Giuseppina Nicoli (18 November 1863 – 31 December 1924) was an Italian Roman Catholic religious sister. Nicoli - aged 20 at the time - became a member of the Vincentians and became a catechist in Sardinia where she was positioned for most of her life despite holding several positions of leadership in Turin and elsewhere for a brief period.

Her beatification was started under Pope Paul VI in 1966 and she was later named as Venerable under Pope Benedict XVI in 2006 who also approved her beatification - Cardinal José Saraiva Martins beatified Nicoli in 2008 on the behalf of the pontiff. Her annual liturgical feast was not affixed to the date of her death (as is the norm) but rather on the date of her beatification.

Life
Giuseppina Nicoli was born in Pavia on 18 November 1863 as the fifth of ten children to Carlo Nicoli - a magistrate.
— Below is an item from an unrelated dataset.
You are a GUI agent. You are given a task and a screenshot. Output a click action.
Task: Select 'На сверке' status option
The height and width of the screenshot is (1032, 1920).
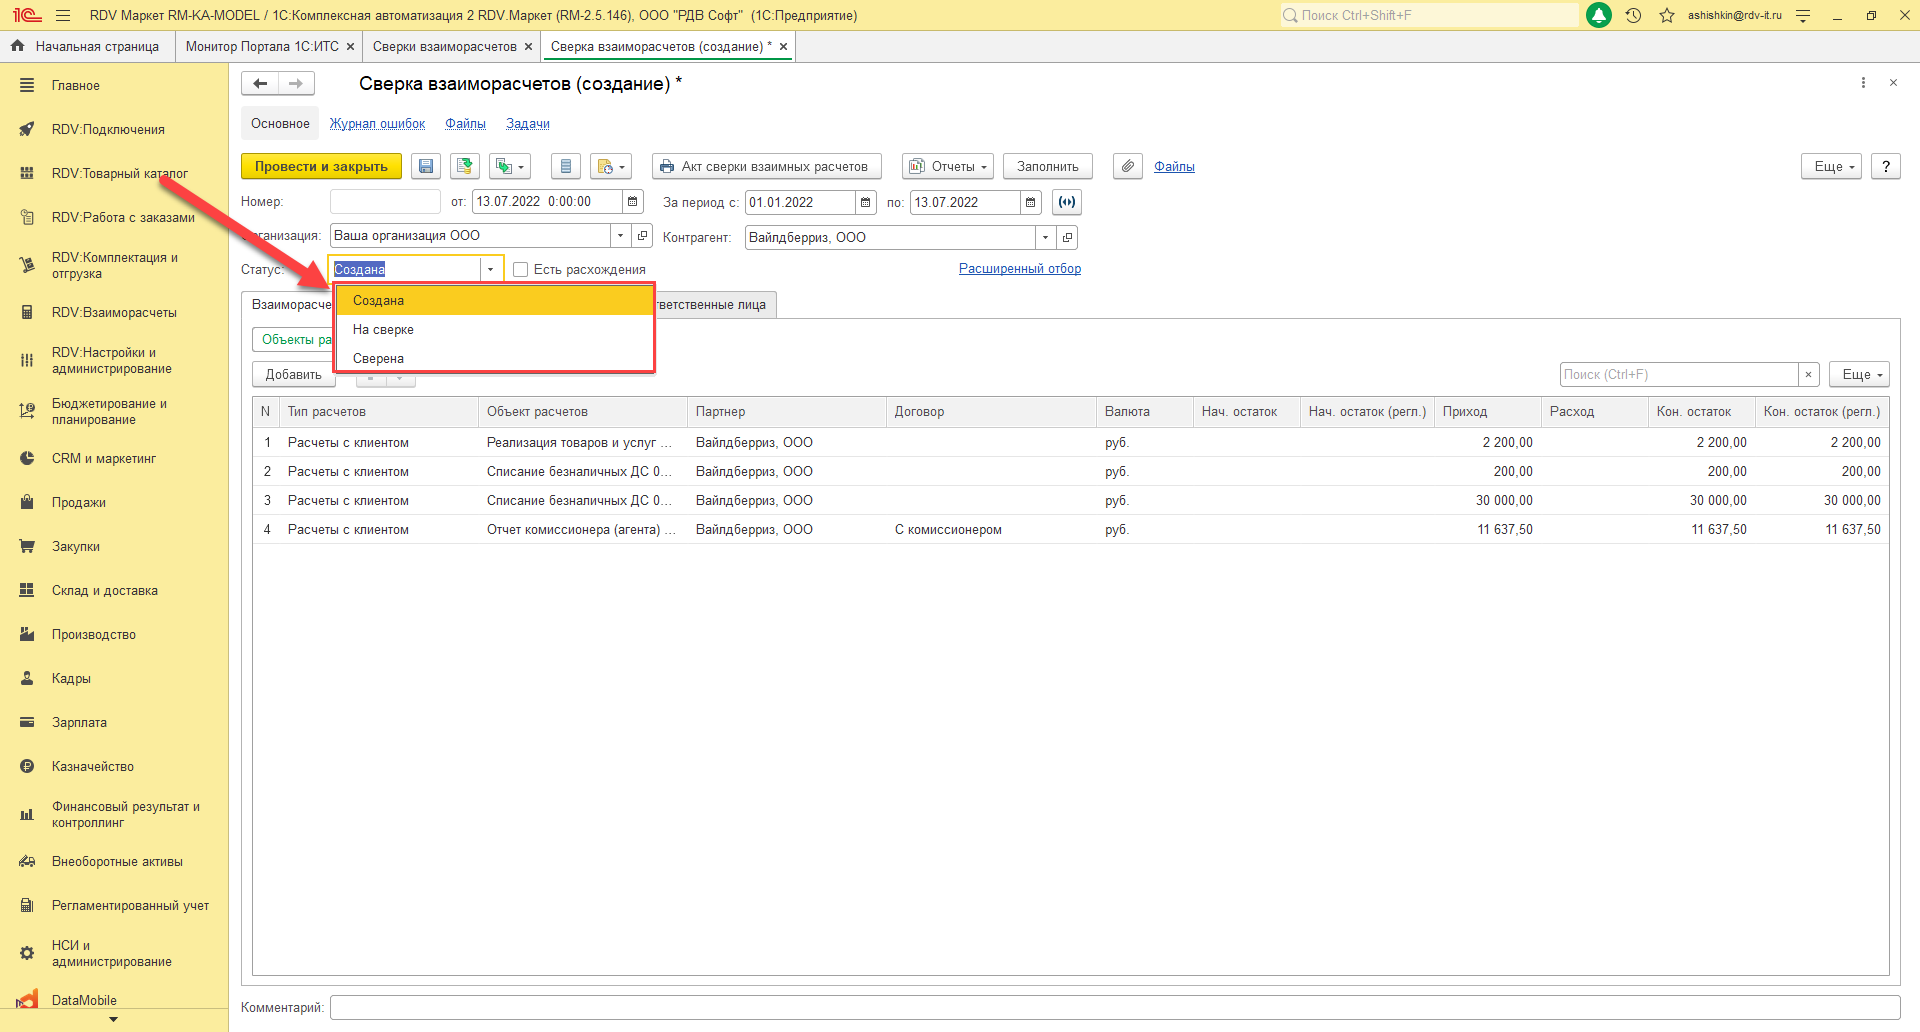point(383,330)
Nicoli studied in Pavia and Voghera where she achieved excellent results.

Nicoli became a member of the Vincentians at their San Salvario house in Turin on 24 September 1883. She was vested in the habit in late 1883 while in Paris. On 1 January 1885 her superiors dispatched her to the island of Sardinia where she served the poor and aided her order in a series of social initiatives targeted at the poor and orphaned. She dealt with the victims of a cholera outbreak in 1886. She made her simple vows on 24 December 1888. In June 1899 she became the director of the Sassari orphanage and there taught catechism to the poor and illiterate as well as to the daughters of rich families who had no religious instruction whatsoever. Nicoli encouraged Eucharistic Adoration and she supported the "Associazione dei Figli di Maria" while also serving as the director of the "Associazione delle Figlie di Maria". In 1893 she contracted tuberculosis that remained with her and corroded her health.
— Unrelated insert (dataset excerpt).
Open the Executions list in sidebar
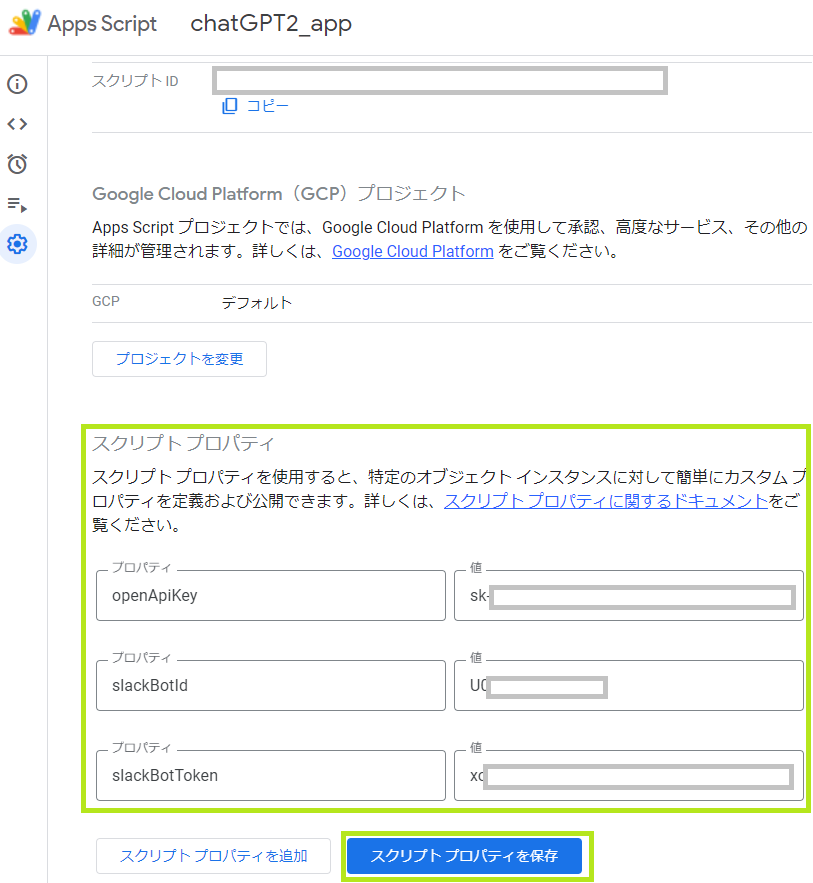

In 1910 her superior summoned her to Turin and - until August 1914 - served as the provincial administrator for the order there and was then sent back to Sardinia when her superiors noted her great contributions to the order's presence there. In Turin she also had served as the directress of the order's novitiate from 1912 until a mere nine months after. She also tended to wounded soldiers during World War I. Nicoli also worked alongside the "Monelli di Maria" and got the children that the movement aided to mass and also taught them how to read and write. It was while in Sassari that she became acquainted with Giovanni Battista Manzella.
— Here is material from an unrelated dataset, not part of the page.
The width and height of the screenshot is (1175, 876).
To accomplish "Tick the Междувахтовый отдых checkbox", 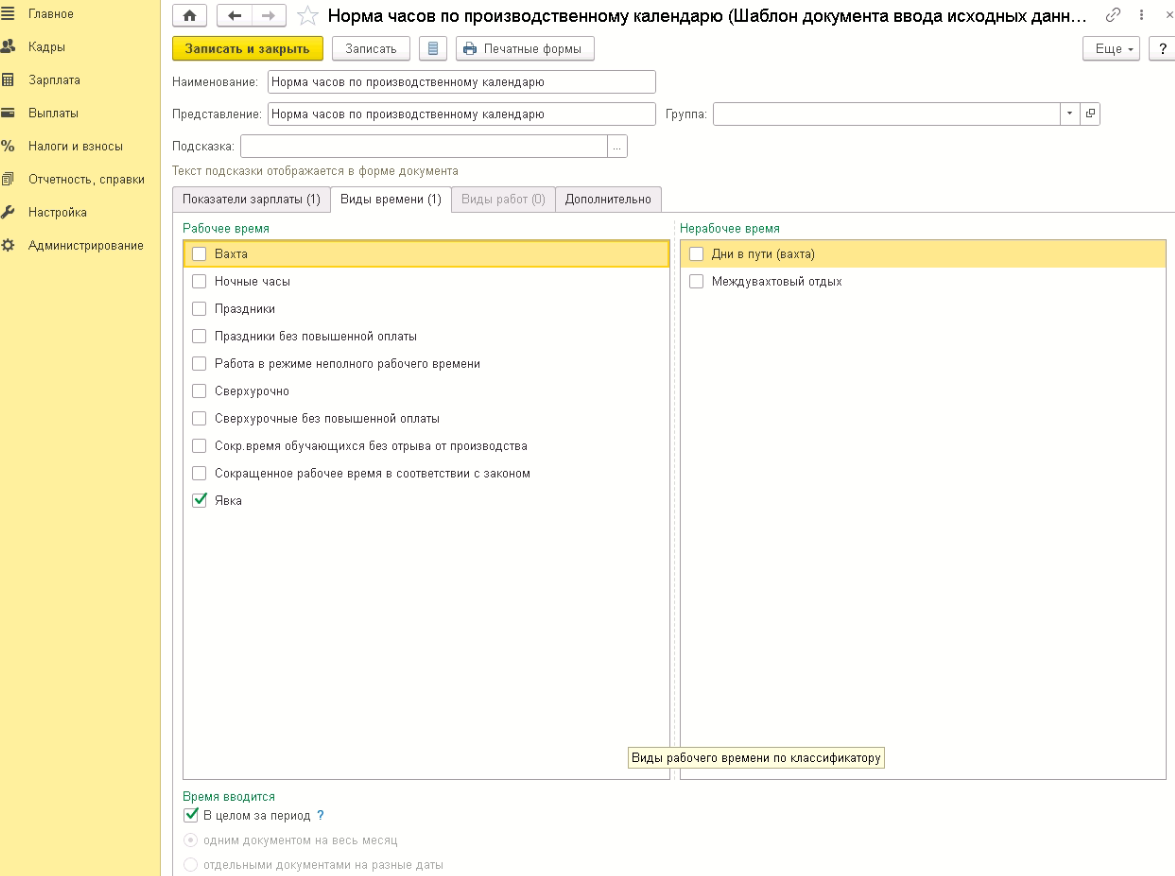I will (x=697, y=282).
Nicoli died of bronchial pneumonia at 9:00am on 31 December 1924. Her relations wanted her to be interred next to her parents at Casatisma but the people of Cagliari persuaded the relations to inter Nicoli's remains in the town. In October 1932 her remains were moved into a chapel at the Asilo della Marina in Cagliari.

Beatification
The informative process for beatification commenced in 1930 and concluded its business in 1947 while two separate processes were held in other Italian cities - one in Sassari spanned from 1932 until 1947 while the other in Turin opened in 1934 and closed in 1947 at the same time as the other two processes. Theologians approved her writings to be orthodox on 12 January 1950. The formal introduction of the cause came under Pope Paul VI on 27 January 1966 and she was accorded the title of Servant of God as the first official stage in the process. The Congregation for the Causes of Saints validated these processes in Rome on 27 September 1985 and received the official Positio dossier from the postulation in 1998 for inspection.

Theologians approved the cause on 4 February 2005 as did the C.C.S. on 17 May 2005. On 28 April 2006 she was declared to be Venerable after Pope Benedict XVI confirmed that Nicoli had indeed lived a model life of heroic virtue.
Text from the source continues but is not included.